Source DB --> Flink CDC Connector --> Iceberg/Delta
Flink SQL example with PostgreSQL CDC:
-- Register a CDC source directly from PostgreSQL
خلق جدول orders_cdc (
معرف الباحث ,
customer_id الباحث ,
product STRING,
مبلغ DOUBLE,
updated_at الطابع الزمني ( 3 ) ,
PRIMARY KEY ( معرف ) لا ENFORCED
) WITH (
'connector' = 'postgres-cdc',
'hostname' = 'postgres-host',
'port' = '5432',
'username' = 'cdc_user',
'password' = 'secret',
'database-name' = 'mydb',
'schema-name' = 'public',
'table-name' = 'orders',
'slot.name' = 'flink_orders_slot'
) ;
-- Write changes directly to Iceberg with upsert semantics
أدخل إلى iceberg_orders
اختار معرف , customer_id, product, مبلغ , updated_at
من orders_cdc;
Flink CDC connectors support PostgreSQL, MySQL, MongoDB, Oracle, and SQL Server. Each connector requires the corresponding Flink CDC library to be included in the job dependencies.
Exactly-Once Guarantees with Flink
Flink achieves exactly-once semantics through its distributed snapshot (Chandy-Lamport) checkpointing algorithm:
- Checkpoint barriers flow through the data stream, ensuring consistent state snapshots across all operators.
- State backends (RocksDB or heap-based) persist operator state to durable storage (S3/MinIO) on each checkpoint.
- Two-phase commit sinks (Kafka, Iceberg) ensure that output records are committed atomically with the checkpoint.

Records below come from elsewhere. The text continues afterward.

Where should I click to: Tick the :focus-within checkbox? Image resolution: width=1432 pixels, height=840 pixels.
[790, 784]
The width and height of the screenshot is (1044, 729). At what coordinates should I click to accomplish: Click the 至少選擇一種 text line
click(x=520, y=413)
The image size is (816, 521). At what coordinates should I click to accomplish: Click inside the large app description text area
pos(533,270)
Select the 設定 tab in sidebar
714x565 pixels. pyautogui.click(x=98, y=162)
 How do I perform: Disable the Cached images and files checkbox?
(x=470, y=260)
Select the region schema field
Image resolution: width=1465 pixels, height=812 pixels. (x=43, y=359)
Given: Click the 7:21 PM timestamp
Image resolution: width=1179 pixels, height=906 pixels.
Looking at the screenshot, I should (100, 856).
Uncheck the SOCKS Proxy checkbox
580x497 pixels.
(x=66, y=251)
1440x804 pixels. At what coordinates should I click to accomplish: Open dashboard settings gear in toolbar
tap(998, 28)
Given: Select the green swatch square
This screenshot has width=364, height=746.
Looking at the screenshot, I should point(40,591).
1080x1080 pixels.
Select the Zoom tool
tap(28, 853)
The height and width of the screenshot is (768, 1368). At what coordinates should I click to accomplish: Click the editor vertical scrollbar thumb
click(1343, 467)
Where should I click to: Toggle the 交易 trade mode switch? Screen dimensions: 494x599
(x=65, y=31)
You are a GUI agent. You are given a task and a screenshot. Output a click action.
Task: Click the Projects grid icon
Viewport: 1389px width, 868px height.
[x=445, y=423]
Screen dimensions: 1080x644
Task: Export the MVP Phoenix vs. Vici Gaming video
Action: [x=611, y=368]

Configure checkpointing in your Flink job:
الحياه الفطريه . enableCheckpointing( 60000 ) ; // checkpoint interval (ms)
الحياه الفطريه . getCheckpointConfig( ) . setCheckpointingMode( CheckpointingMode. EXACTLY_ONCE) ;
الحياه الفطريه . getCheckpointConfig( ) . setMinPauseBetweenCheckpoints( 30000) ;
الحياه الفطريه . getCheckpointConfig( ) . setCheckpointStorage( "s3://ilum-data/flink-checkpoints") ;
For Flink SQL jobs, set checkpointing via Flink configuration properties:
execution.checkpointing.interval= 60s
execution.checkpointing.mode= EXACTLY_ONCE
state.checkpoints.dir= s3://ilum-data/flink-checkpoints
When to Use Flink vs Spark Structured Streaming
Both engines are production-ready for streaming workloads on ilum. Choose based on your requirements:
| الجانب | Spark Structured Streaming | Apache Flink |
|---|---|---|
| Processing Model | Micro-batch (default) or continuous | True event-at-a-time |
| Latency | Seconds (micro-batch) | Milliseconds |
| State Management | Limited by micro-batch boundaries | Fine-grained, key-partitioned state |
| Windowing | Tumbling, sliding, session | Tumbling, sliding, session, custom |
| Complex Event Processing | أساسي | Advanced (CEP library) |
| CDC | Via Debezium + Kafka | Native CDC connectors |
| Batch + Stream Unification | Strong (same DataFrame API) | Strong (same DataStream/Table API) |
| Catalog Integration | Hive, Nessie, Unity, Iceberg, Delta, Hudi | Hive, Iceberg |
| أفضل ل | ETL pipelines, unified batch/stream, existing Spark codebases | Low-latency event processing, CEP, native CDC |
General guidance:
- استخدام Spark Structured Streaming when you have existing Spark batch jobs and want a unified batch/streaming codebase, or when micro-batch latency (seconds) is acceptable.
- استخدام شجاع when you need sub-second latency, complex event processing patterns, native CDC without Debezium, or fine-grained state management with event-time processing.